Useful Information, Bucharest
Romania's capital, the nation's centre of cultural and economic life, was founded more than 500 years ago and is a natural starting point for visits to the country. During the 1930's its tree-lined boulevards and "fin de siecle" architecture gave it the nickname "Little Paris". There is even an Arc de Triomphe on the impressive Soseaua Kisseleff which is longer than the Champs Elysees and has ranges of trees which flower beautifully in the spring.
Despite the massive reconstruction of the 1980s, Bucharest remains a Garden City, leafy and pleasant, with cafes open on sidewalks in the summer, and with boats on its lakes and rivers. Finding your way is easy in Bucharest. The underground network offers a standard fare and covers most of the city. Major boulevards run North-South from the Arcul de Triumf (Triumphal Arch) down to the Centrul Civic (Civic Center), crossed by others going East-West. Calea Victoriei - a continuation of Soseaua Kisseleff - is the place where the city's inhabitants prefer taking strolls on summer evenings and where you will find majestic public buildings like the National History Museum and the main Post Office, whereas close to its Southern end there is the lovely Parcul Cismigiu (Cismigiu Park). Bulevardul (Boulevard) Magheru is parallel to Calea Victoriei and it hosts tourist and airline offices, cinemas and hotels. You will be intrigued by the city's eclectic mixture of architecture, from Curtea Veche, the remains of Prince Vlad Tepes 15th century palace - he was the city's founder as well as the inspiration for "Dracula", - to Orthodox Churches, Second Empire mansions, the stolid Stalinist architecture of the communist years and the colossal 6,000 room Parliament House, the second largest building in the world after the Pentagon.

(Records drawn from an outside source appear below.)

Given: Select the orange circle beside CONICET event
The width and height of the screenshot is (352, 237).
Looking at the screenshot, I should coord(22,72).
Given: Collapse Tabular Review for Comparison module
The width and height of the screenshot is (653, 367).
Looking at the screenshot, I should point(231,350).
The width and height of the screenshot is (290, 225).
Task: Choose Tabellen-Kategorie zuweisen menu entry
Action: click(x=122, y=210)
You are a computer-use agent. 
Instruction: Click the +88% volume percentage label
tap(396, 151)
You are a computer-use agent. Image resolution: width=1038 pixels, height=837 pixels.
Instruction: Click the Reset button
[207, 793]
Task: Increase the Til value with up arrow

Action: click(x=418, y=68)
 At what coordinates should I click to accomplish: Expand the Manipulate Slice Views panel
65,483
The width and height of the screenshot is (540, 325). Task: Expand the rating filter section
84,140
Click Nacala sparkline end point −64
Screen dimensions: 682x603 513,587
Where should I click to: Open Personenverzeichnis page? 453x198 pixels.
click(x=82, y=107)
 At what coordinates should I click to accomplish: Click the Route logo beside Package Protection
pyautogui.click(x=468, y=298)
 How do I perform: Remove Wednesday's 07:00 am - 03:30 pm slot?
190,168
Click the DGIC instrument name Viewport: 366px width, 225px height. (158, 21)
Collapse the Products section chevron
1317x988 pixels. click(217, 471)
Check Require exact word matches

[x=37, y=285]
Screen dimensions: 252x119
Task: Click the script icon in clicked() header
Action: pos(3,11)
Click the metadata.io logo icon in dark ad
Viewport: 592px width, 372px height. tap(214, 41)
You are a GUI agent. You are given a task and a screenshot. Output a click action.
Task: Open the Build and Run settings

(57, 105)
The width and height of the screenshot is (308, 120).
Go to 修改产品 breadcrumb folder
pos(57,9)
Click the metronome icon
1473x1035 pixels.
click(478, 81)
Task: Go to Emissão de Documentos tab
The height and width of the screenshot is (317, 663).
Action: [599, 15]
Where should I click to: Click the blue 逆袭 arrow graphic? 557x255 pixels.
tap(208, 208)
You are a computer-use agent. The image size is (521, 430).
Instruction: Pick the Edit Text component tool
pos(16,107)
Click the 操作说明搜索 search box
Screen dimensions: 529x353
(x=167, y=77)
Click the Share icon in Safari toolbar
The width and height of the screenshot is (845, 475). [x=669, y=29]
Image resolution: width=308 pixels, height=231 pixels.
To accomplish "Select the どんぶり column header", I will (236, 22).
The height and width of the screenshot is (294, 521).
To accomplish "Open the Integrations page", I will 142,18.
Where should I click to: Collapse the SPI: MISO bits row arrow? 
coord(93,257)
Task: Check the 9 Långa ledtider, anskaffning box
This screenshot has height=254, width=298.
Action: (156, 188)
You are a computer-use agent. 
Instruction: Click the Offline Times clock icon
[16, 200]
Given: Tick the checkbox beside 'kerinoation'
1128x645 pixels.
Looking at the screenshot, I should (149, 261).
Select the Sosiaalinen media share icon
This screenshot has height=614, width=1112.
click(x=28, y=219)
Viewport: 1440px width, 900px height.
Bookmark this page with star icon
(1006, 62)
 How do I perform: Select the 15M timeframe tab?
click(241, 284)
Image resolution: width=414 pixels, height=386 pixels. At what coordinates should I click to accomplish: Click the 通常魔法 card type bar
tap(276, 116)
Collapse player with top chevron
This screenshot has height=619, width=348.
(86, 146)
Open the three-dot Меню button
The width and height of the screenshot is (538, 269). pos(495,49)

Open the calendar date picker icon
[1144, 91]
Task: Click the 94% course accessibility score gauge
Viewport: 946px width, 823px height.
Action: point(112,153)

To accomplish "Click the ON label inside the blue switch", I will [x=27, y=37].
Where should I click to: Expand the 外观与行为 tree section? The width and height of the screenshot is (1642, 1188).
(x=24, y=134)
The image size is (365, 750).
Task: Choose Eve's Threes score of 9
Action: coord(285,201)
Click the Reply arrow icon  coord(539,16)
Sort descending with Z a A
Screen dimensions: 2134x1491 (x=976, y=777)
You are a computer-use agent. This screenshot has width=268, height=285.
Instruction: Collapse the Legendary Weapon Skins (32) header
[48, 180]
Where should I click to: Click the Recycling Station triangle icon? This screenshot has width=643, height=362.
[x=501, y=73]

Favorite thing: Wander around. Although Bucuresti is a large city, you can see a great deal of it on foot because so much of what a tourist probably wants to see is generally in the same area. Walk up and down the Calea Victoriei, walk over to the University, shop on B-dul M. Kogalniceanu. Visit Cismigiu and the Stavropoleos Church. Okay--take a taxi to the People's Palace and the Village Museum. But you do yourself a disservice if you don't simply wander the streets and discover such spots as strada Lipscani and so many others.
In the suburbs and little villages you find these small shops where they sell fruit, veg meat etc.
This is where you would go to get your fresh produce if you are self-catering
Fondest memory: This is Stefan the Great Boulevard, part of a ring highway surounding the center of Bucharest. The traffic here can be a bit hard.